Ele já não tem esperança de encontrar o filho vivo. Quer apenas recuperar o corpo de Breno, de 24 anos, que desapareceu em 19 de fevereiro na Cidade de Deus, Zona Sudoeste do Rio, onde atuava como gerente do tráfico de drogas. A angústia de Francisco diante da falta de respostas sobre o paradeiro do jovem se mistura ao temor de que a própria farda possa ter contribuído para a morte do filho.

Dez pontos de venda

O rapaz ocupava uma função de destaque no tráfico local: era gerente de uma boca de fumo no conjunto habitacional conhecido como AP (Apartamentos) da Cidade de Deus, onde nasceu e foi criado. Cabia a ele coordenar a venda de drogas em pelo menos dez pontos e monitorar a movimentação policial no entorno da comunidade. No dia seguinte ao desaparecimento, parentes ouviram de traficantes da região que Breno foi considerado “X9”, termo usado para rotular informantes.

Francisco não conseguiu escolher a foto do filho para o cartaz de desaparecido, feito pela família em busca de informações sobre a localização de Breno. Sempre que olha para uma imagem do rapaz, segura a fotografia com força e começa a chorar. Mas logo a couraça dos 15 anos de Polícia Militar toma conta e o policial se recompõe. Breno é um dos 19 filhos de Francisco e, segundo o pai, era uns dos mais próximos:

— Foi um dos filhos que mais se preocupou comigo (durante a internação). Ficou em casa cuidando dos outros irmãos do casamento atual para que minha esposa pudesse me acompanhar no hospital.

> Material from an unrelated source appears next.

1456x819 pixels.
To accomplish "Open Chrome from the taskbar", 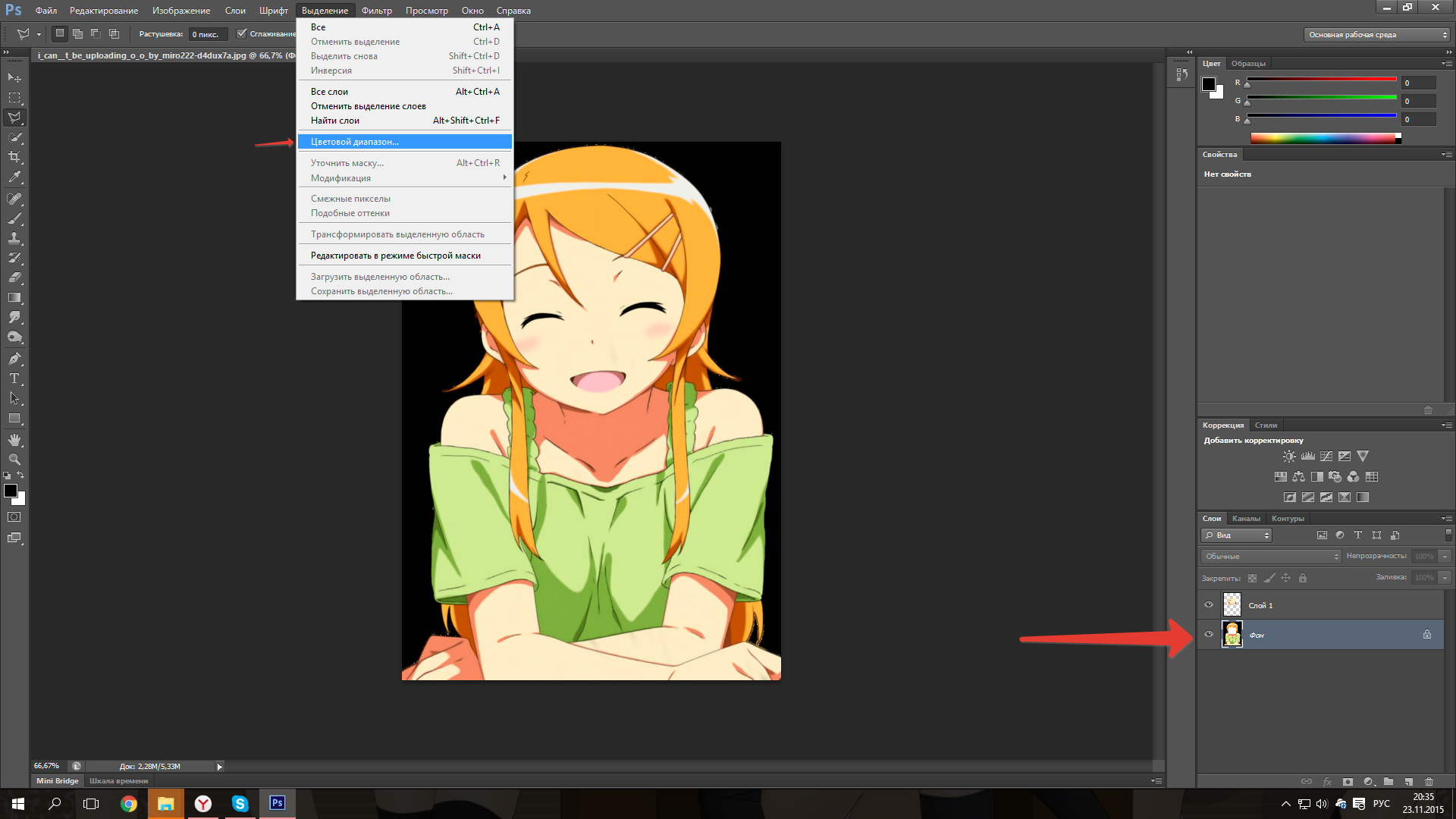I will click(129, 804).
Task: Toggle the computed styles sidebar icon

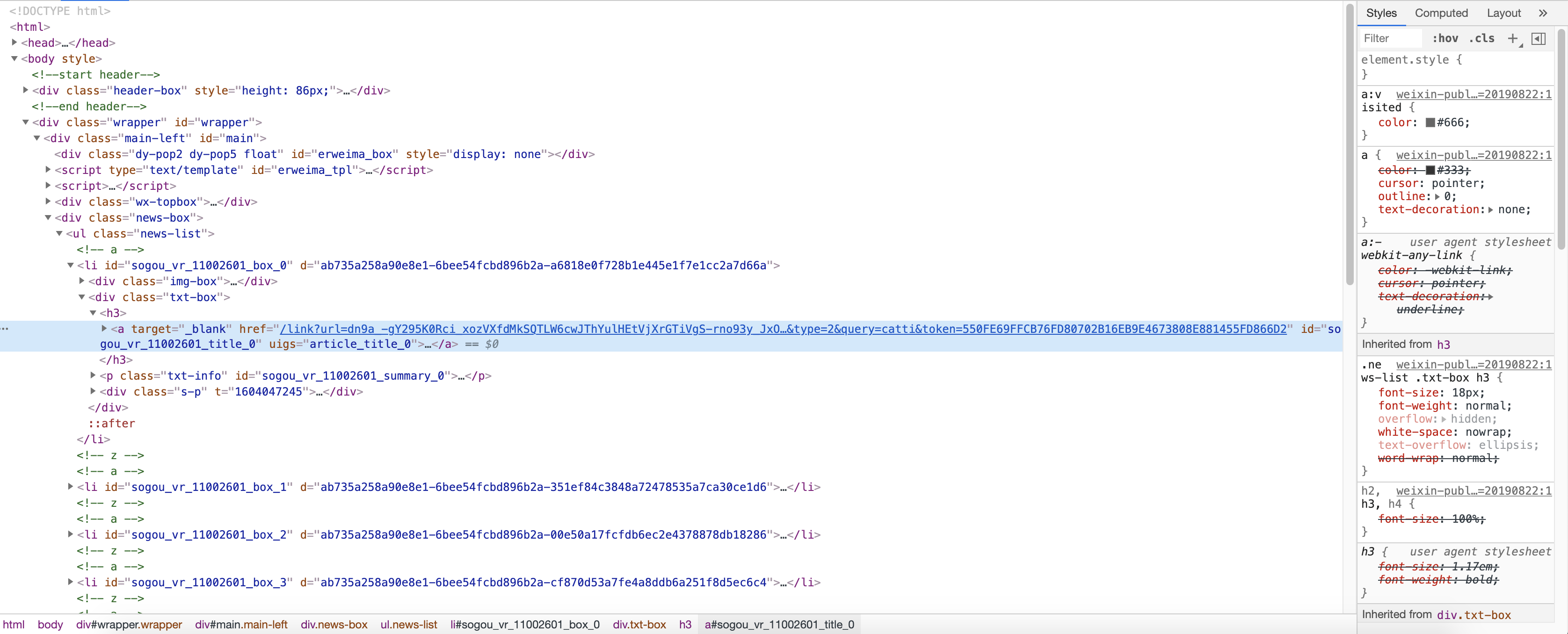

O jovem, diz Francisco, era estudioso na infância, tirava boas notas e concluiu o ensino médio. Foi um adolescente brincalhão e atrevido, mas nunca causou preocupação à família. Para o pai, Breno acabou sendo iludido pela criminalidade e pela sensação de poder.

— O que aconteceu com meu filho foi ilusão, que é o que acontece com esses adolescentes. É decepcionante, principalmente porque ele tinha estudo e podia ter corrido atrás de coisas honestas. Ele não tinha motivo para entrar nesse mundo. Ele não precisava — afirma.

O policial conta que desconfiou do envolvimento de Breno com o tráfico em 2023 e tentou convencê-lo a se afastar de alguns amigos e ir morar com ele em uma cidade do interior. Não conseguiu.